He hasn’t, however, entirely given up on making a connection with the world beyond his island:
“I suppose, really, that there will be somebody out there one of these days, a black shadow against all the white…”
One day that “black figure, a silhouette, outlined against all the white” appears, a woman that he once loved, but abandoned many years before, leaving to study in America and never getting back in touch. This abandonment begins even before he reaches America as he the date of departure he gives Harriet is the day after he leaves. Harriet is dying, and the reason she gives for finally contacting Frederick after all this time is that she wants him to keep a promise he once made to her to take her to a pool in the forest before she dies.
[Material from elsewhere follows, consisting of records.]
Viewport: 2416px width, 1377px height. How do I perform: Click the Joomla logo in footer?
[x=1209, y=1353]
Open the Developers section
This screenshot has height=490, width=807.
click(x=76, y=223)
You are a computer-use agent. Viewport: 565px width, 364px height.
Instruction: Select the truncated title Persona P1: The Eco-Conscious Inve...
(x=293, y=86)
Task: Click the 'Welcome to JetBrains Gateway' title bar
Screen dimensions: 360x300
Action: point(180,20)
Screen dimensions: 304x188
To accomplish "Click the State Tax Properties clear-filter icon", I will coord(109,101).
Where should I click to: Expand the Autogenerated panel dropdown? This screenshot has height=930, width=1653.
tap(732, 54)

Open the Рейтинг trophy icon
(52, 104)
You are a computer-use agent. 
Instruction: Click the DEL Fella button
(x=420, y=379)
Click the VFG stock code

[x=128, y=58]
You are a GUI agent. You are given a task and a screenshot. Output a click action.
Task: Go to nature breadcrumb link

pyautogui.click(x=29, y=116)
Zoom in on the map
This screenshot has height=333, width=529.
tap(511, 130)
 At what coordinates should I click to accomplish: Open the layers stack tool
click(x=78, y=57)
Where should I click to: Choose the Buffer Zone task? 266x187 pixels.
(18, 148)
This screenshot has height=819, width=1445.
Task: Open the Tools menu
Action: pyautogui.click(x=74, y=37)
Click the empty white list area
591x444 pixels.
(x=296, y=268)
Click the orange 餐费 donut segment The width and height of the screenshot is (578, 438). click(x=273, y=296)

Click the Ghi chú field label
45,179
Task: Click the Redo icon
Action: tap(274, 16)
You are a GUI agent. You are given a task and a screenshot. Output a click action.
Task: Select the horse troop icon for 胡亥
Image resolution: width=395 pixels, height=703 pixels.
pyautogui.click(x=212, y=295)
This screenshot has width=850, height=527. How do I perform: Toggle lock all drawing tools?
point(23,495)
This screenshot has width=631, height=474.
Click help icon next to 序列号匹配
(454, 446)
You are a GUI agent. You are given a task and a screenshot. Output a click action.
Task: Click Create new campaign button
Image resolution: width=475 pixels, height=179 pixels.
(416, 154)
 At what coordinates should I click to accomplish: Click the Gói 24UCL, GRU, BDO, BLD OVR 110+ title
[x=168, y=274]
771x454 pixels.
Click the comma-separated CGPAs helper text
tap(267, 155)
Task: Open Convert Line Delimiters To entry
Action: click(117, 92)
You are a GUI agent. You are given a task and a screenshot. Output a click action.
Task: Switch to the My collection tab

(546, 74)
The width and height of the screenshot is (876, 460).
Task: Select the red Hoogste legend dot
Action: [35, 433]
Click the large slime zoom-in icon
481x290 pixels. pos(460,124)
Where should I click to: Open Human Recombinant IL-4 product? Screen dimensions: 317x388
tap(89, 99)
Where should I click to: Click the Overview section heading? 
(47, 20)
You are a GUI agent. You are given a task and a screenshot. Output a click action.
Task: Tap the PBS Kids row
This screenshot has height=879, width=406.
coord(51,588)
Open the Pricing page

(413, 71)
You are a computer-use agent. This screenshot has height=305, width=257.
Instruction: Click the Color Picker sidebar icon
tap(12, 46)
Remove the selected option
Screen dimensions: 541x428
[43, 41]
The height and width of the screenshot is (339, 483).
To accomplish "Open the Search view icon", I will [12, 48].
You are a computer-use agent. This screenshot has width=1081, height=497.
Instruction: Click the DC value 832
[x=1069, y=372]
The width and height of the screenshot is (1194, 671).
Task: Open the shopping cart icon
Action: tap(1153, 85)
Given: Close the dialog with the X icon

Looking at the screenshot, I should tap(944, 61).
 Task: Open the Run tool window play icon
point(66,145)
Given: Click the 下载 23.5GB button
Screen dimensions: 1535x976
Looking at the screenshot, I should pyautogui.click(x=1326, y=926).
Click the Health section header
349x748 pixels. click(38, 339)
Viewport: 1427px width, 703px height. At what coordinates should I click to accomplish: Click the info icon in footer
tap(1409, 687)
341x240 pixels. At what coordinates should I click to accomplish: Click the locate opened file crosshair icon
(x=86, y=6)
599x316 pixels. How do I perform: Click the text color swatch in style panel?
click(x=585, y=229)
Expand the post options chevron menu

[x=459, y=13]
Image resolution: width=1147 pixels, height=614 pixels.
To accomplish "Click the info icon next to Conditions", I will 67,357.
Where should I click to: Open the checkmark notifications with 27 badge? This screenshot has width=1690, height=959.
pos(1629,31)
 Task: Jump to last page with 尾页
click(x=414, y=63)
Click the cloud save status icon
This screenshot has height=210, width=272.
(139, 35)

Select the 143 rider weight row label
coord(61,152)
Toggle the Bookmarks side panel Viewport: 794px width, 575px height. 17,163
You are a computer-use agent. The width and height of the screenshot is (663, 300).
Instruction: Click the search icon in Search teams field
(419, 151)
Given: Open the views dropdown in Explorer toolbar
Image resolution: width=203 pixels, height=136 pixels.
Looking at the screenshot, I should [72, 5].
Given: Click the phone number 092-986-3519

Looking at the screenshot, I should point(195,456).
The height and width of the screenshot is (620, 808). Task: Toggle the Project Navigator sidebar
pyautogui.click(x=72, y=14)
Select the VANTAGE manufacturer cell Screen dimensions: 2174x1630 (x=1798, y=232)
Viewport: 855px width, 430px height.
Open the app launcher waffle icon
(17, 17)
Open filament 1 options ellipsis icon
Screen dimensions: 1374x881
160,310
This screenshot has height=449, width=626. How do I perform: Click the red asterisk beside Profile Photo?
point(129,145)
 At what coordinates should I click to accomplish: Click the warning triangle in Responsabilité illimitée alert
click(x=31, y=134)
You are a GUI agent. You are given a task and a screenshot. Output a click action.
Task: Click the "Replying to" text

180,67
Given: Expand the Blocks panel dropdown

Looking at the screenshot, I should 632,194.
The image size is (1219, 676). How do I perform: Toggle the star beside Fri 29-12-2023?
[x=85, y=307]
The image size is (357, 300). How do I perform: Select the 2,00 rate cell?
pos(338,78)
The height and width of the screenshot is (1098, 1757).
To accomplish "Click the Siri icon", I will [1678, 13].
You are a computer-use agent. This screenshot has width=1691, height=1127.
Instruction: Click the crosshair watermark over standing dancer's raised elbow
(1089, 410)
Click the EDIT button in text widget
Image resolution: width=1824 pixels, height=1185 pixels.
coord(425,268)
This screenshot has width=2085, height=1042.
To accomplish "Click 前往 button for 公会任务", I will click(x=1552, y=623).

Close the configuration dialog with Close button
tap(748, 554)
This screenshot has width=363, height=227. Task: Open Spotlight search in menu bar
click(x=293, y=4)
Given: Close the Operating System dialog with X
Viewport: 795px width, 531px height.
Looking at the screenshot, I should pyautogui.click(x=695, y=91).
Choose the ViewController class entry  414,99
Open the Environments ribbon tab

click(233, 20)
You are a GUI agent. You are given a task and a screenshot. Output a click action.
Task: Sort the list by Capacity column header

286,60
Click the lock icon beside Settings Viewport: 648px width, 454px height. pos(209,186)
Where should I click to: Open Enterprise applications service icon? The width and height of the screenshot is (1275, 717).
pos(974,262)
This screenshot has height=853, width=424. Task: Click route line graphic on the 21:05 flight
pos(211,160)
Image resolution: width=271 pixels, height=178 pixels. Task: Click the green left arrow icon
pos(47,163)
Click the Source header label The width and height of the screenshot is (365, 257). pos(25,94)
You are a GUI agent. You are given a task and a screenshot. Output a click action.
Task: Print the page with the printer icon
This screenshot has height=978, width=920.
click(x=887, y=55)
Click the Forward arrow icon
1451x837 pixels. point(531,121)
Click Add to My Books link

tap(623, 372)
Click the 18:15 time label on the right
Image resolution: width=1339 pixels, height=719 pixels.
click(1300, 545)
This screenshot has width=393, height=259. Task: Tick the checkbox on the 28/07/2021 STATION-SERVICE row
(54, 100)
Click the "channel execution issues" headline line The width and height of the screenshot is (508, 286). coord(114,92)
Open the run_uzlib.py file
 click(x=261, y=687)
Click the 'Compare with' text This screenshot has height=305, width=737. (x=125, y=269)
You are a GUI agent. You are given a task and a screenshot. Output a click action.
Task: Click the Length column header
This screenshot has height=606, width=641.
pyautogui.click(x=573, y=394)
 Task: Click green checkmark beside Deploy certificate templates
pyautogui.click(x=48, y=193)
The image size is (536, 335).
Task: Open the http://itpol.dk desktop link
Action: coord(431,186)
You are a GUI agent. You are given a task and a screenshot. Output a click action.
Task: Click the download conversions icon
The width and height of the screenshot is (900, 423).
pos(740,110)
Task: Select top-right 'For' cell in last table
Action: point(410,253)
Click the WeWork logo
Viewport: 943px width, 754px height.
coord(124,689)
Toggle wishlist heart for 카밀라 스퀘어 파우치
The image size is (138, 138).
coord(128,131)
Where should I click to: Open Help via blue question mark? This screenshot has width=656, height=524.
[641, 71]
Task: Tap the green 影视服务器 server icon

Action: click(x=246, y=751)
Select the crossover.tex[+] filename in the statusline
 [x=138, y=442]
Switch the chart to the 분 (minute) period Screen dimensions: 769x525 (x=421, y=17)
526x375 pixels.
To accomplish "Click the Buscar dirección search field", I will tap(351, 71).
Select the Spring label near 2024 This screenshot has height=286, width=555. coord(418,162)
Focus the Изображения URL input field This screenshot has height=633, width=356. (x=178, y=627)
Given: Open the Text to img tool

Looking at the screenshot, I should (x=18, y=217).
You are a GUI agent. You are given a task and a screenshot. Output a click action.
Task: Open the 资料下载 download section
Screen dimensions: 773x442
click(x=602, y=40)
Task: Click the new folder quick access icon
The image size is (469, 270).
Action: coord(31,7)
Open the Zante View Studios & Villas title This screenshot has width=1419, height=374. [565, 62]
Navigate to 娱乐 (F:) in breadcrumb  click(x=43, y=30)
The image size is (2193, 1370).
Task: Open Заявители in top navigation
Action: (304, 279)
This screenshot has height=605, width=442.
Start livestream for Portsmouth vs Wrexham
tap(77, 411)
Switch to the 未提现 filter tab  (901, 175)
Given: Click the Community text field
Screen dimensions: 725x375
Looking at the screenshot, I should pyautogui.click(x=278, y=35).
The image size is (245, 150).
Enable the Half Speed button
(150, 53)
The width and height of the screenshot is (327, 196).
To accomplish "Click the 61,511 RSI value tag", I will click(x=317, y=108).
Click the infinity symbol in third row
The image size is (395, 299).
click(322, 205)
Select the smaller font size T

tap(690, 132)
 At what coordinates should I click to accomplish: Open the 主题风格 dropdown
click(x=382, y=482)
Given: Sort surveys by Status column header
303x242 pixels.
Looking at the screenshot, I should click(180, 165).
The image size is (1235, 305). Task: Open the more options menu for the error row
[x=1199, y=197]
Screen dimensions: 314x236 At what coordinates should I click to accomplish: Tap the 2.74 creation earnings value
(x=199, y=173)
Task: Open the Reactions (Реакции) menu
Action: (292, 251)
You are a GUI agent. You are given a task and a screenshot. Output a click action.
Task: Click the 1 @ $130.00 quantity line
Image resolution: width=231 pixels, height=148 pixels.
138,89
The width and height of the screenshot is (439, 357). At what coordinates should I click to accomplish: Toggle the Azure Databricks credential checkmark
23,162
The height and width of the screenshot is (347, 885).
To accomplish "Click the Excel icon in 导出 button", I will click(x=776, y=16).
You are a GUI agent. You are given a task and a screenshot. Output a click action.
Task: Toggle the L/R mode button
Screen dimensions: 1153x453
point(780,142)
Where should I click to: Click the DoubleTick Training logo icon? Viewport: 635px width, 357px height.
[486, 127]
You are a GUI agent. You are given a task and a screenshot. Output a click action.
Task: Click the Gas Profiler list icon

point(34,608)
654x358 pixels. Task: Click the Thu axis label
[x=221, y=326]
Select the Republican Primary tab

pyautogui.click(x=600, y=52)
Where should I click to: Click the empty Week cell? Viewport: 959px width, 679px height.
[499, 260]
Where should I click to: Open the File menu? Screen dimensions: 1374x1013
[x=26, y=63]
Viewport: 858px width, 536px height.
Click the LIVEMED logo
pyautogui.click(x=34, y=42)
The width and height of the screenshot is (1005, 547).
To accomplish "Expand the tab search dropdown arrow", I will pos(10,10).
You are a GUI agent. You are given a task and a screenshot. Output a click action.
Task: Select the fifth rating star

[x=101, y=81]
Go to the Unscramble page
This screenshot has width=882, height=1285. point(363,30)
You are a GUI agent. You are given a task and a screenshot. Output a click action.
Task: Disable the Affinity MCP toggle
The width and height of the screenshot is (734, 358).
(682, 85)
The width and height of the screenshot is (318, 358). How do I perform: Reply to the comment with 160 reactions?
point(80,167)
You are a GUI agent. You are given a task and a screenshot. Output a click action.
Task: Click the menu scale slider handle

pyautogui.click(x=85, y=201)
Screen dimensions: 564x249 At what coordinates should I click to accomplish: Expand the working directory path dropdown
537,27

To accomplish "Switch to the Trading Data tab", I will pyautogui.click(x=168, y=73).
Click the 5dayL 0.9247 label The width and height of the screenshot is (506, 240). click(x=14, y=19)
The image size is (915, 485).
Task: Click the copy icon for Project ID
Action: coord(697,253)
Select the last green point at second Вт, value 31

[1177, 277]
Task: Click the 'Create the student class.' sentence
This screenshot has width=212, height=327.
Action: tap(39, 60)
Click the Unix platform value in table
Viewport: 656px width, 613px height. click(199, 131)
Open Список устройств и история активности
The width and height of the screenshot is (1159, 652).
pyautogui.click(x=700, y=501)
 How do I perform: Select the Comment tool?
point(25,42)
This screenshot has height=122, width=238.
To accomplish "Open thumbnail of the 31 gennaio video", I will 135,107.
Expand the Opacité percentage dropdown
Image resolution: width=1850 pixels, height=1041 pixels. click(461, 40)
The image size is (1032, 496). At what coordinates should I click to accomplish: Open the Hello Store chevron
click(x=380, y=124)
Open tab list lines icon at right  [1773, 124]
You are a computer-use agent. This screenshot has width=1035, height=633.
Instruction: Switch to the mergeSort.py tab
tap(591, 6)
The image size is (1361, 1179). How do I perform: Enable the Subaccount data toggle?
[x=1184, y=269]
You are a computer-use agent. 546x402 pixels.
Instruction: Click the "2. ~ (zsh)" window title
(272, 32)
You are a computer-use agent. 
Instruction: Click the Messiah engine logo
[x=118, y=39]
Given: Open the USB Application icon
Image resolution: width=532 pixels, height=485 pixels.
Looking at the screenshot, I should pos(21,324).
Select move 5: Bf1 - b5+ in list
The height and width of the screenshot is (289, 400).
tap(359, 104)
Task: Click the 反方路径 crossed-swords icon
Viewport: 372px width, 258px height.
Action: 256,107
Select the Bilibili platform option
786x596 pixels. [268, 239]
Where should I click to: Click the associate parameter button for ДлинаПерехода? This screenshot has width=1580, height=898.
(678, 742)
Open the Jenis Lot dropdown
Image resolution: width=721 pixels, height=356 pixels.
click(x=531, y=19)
The first half of the novel is immured in death: before Harriet arrives, Frederick finds a dead seagull; on their journey a dog begins to follow their car and when they return it to its home they find its owner, an old woman, dead; in a café there is the skull of “an old bear that simply lay down by a log pile and died.” When they finally reach the pool, which is of course frozen over, Frederick falls through the ice and almost dies. The other theme, however, which has been running through their journey, is their growing closeness. Often this is a physical closeness, forced on them by the availability of only one bed, and here as Harriet must heat Frederick with her own body. Eventually she reveals the real reason for her visit by taking him to meet his daughter.
Frederick and Harriet’s daughter, Louise, is also a rather isolated figure, a middle-aged woman living alone in a caravan, spending her time writing protest letters to world leaders. Frederick finds these new relationships difficult and not all goes smoothly, but he does maintain a determination to make them work. We also discover one of the reasons for his self-imposed exile, an operation that went wrong when he amputated the wrong arm of a promising swimmer. It was not guilt that made him give up his profession, but a feeling of being unfairly blamed. His newly discovered family leads to him contacting the woman in question, Agnes, who now runs a foster home for damaged teenage girls. He is impressed by the way she seems to have her life under control; she talks of the hatred she once felt as an “all-consuming parasite. The girls are all that matter now.” When Harriet appeared, Frederick spoke of a door opening that he had thought close forever – he now feels as if:
“Every single door inside me was swinging back and forth in the wind, which seemed to be getting stronger all the time.”
At this point, the novel seems very much about one man’s redemption – and indeed it is. But that redemption is never certain or complete, Mankell is too subtle for that. Moments of community, where Frederick seems to be reconnecting with the world, like the summer solstice celebration arranged for Harriet, are balanced by breakdowns in empathy like Sima’s suicide and his clumsy attempts to seduce Agnes. It reminded me a little of J. M. Coetzee’s Disgrace, where an emotionally closed off man seeks to reconnect with only limited success. The titles of the four sections of the novel tell their own story: Ice, in the beginning when he is isolated; The Forest, when he seems lost amid all the changes; The Sea, when he attempts to connect with those around him; and finally, Winter Solstice, a year on from when Harriet appeared, when he is offered hope in his relationships with both Louise and Agnes. There is no dramatic change by the end, but there is change:
“It was just as Harriet had written. We had come this far.
“No further than that. But this far.”